While the production (again by Mike Denneen) is less intimate and organic on Wholesale Meats and Fish, the band’s second album is better, featuring grittier songs, stronger performances and more stylistic diversity than the debut. Sure, “Fast Way” sounds like the Pixies, but it’s a cool track, bolstered by Greg McKenna’s and Michael Eisenstein’s buzzing guitars and Hanley’s yearning vocals. “Awake,” a playful breakup winner, benefits from a percussive groove (check the handclaps and shakers!). Hanley’s kittenish coo on “Laudanum” is convincingly sexy, and the clever lyrics (“I want you to be like me / It would be so easy if you’d just agree”) help, too. “Little Rosa,” the album’s highlight, is ’60s-influenced jangle-pop genius. “Do What You Want, Yeah” is a discordant, throwaway genre exercise, and “He’s Got an Answer” packs some misdirected hooks that backfire, but “Acid Jed” successfully attacks neo-psychedelia.

With a new label, a new producer (Peter Collins) and a new drummer (Stacy Jones departed to join Veruca Salt and then pick up a guitar and form BMX Girl, the band that became American Hi-Fi), Letters to Cleo made their third and final album. On Go!, Hanley explores the titular theme of dispatching an ex, singing her disillusioned and bitter lyrics (“Find You Dead,” “I’m a Fool,” “Because of You,” “Disappear”) with conviction and power against loud rock-pop that reaches its apogee in the nearly Breeders-like surge of “Anchor.” If the balance of venom and sugar doesn’t quite match the woozy effect of another such combination, absinthe, the album is effective and likable.

Letters to Cleo broke up after a May 2000 fundraiser in Boston for an ailing friend. Hanley formed a new band with guitarist Eisenstein (also a touring member of Our Lady Peace) and launched a solo career.
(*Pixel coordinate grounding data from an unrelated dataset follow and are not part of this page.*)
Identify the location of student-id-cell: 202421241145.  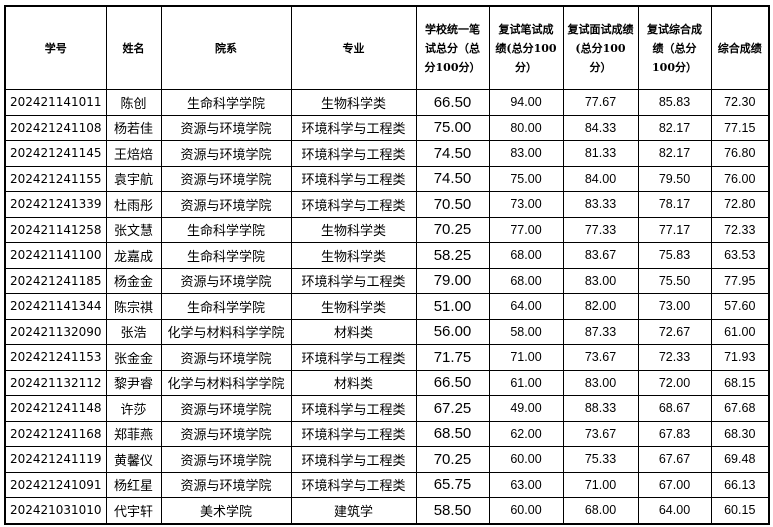
(56, 154).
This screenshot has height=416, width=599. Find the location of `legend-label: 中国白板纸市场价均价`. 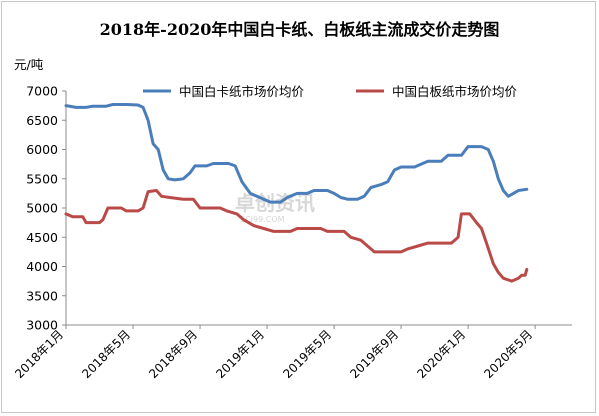

legend-label: 中国白板纸市场价均价 is located at coordinates (455, 92).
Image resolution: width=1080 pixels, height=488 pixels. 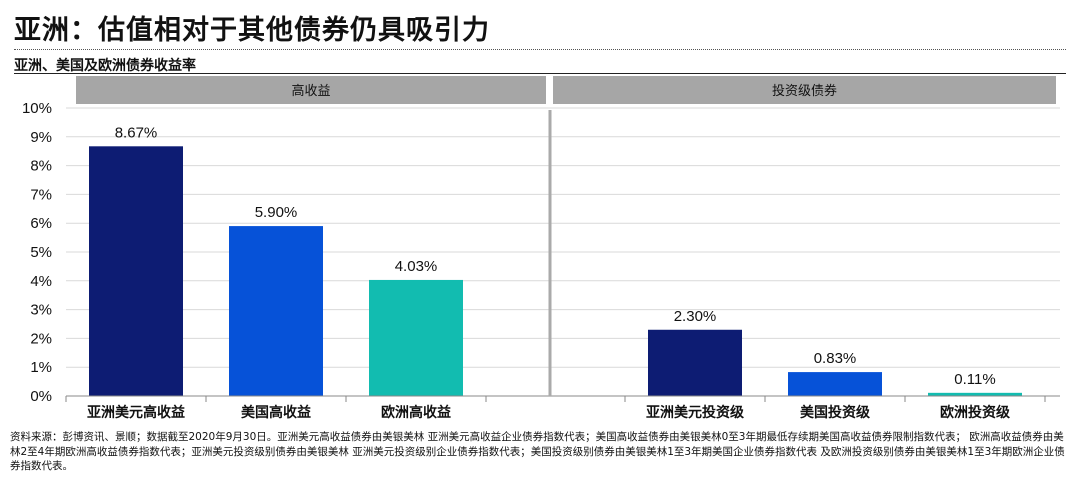 I want to click on category-label: 欧洲投资级, so click(x=976, y=412).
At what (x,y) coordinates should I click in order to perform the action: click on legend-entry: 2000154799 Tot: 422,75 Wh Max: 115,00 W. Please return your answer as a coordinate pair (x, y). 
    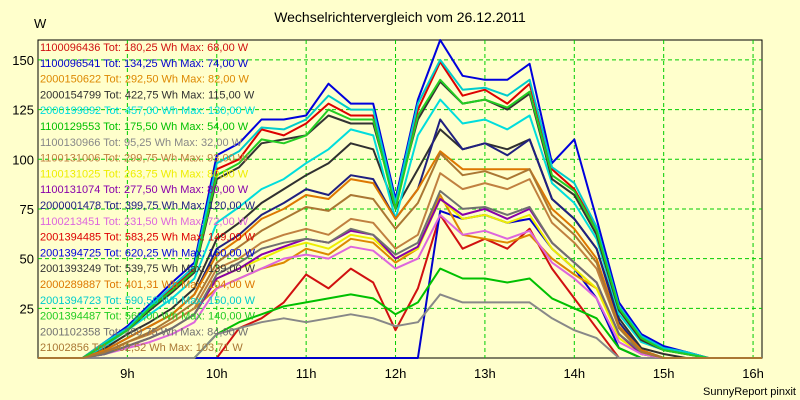
    Looking at the image, I should click on (148, 95).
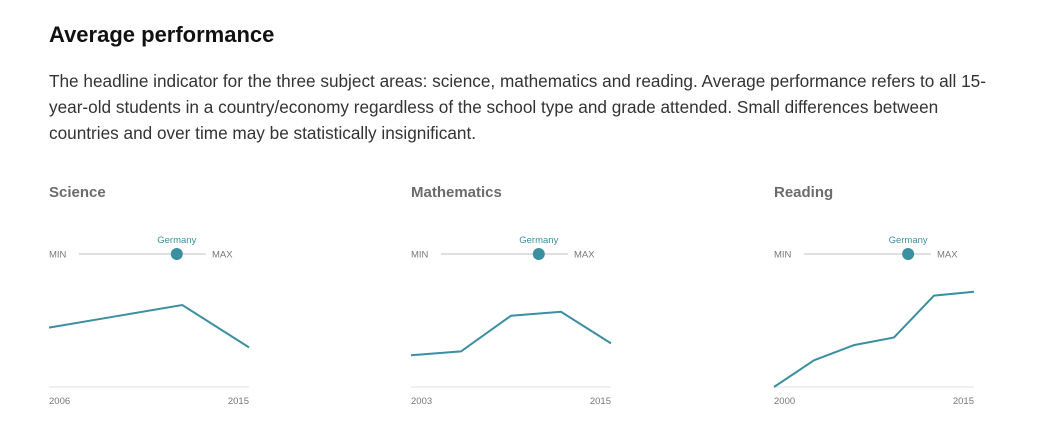 Image resolution: width=1051 pixels, height=446 pixels. Describe the element at coordinates (784, 402) in the screenshot. I see `x-tick-label: 2000` at that location.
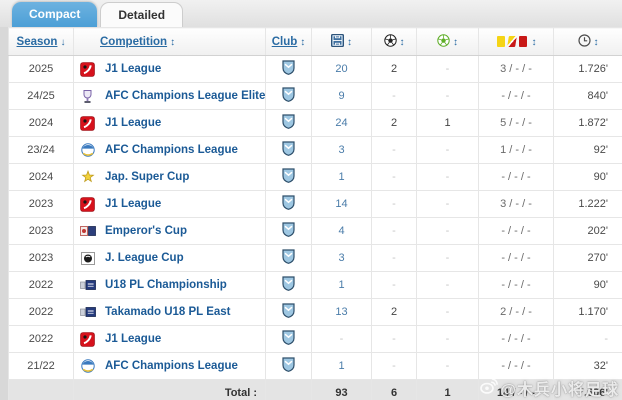 The width and height of the screenshot is (622, 400). I want to click on column-header-goals: ↕, so click(394, 42).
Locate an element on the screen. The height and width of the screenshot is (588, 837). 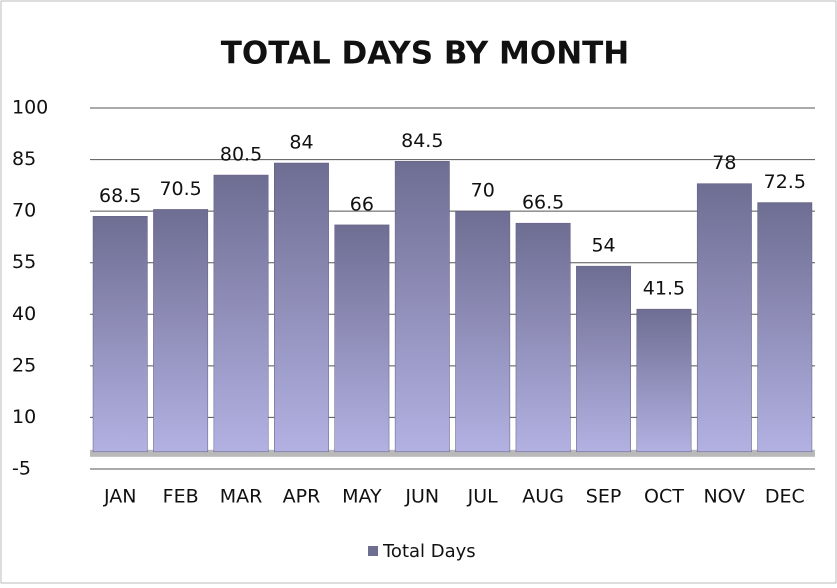
data-label: 68.5 is located at coordinates (120, 196).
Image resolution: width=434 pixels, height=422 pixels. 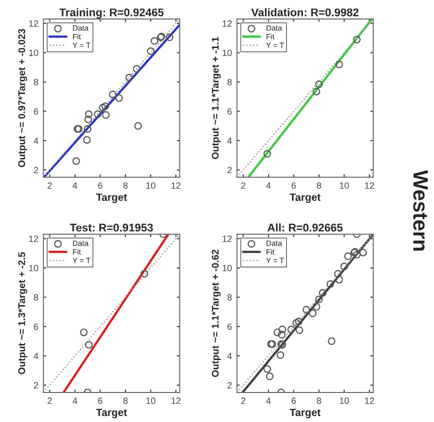 What do you see at coordinates (306, 228) in the screenshot?
I see `chart-title: All: R=0.92665` at bounding box center [306, 228].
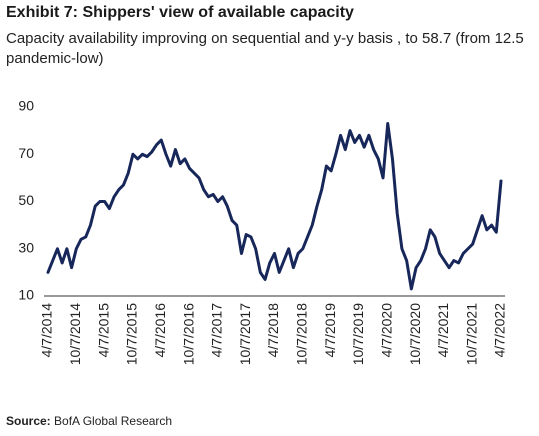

Although she sings that her “heart is still aching” on Cherry Marmalade, she seems better able to take romance’s ups and down in stride. Throughout the album, she counters self-doubt with desire; disappointment with action. In the opener, “Fall,” she goes from “I didn’t think that you cared anymore” to “I’m coming out in November / Will you be there?” before enigmatically announcing — over the course of several dozen syllables — “It looks like I might fall.” Elsewhere, she announces “I just want what’s mine,” “I just want to kiss you,” “Just let me in” and “I’m so happy to be here.” A few songs allude to problematic inter-generational dating, and there’s no happy ending; but it’s hard not to cheer Hanley on. However, the return of producer Mike Denneen, who comes up with such nice touches as the multiple vocals on the chorus of “This Dreadful Life,” basically takes Hanley back to Cleo’s pre-Go! mildness, and that’s a shame. Her gulpy voice is a bit too gimmicky to be front and center in such blandly restrained settings; a bit of blaring guitar seems to bring out Hanley’s inner mounting flame.